▸ **WORK TASK**:
Copy each line of the entries that contains the word "pixels".
MATERIALS PROVIDED Start Marker
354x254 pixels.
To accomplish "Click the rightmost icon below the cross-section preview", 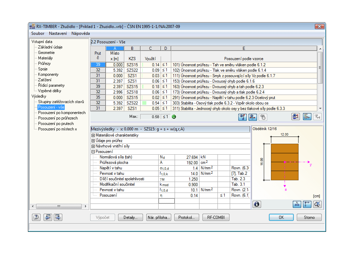I will pyautogui.click(x=317, y=204).
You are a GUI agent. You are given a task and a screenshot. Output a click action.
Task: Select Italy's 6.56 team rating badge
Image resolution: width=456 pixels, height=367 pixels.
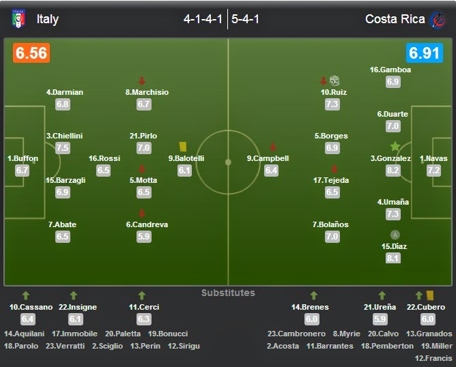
MATERIALS PROVIDED End Marker
▸ **RESPONSE TO THE TASK**:
354x254 pixels.
Image resolution: width=456 pixels, height=367 pixels.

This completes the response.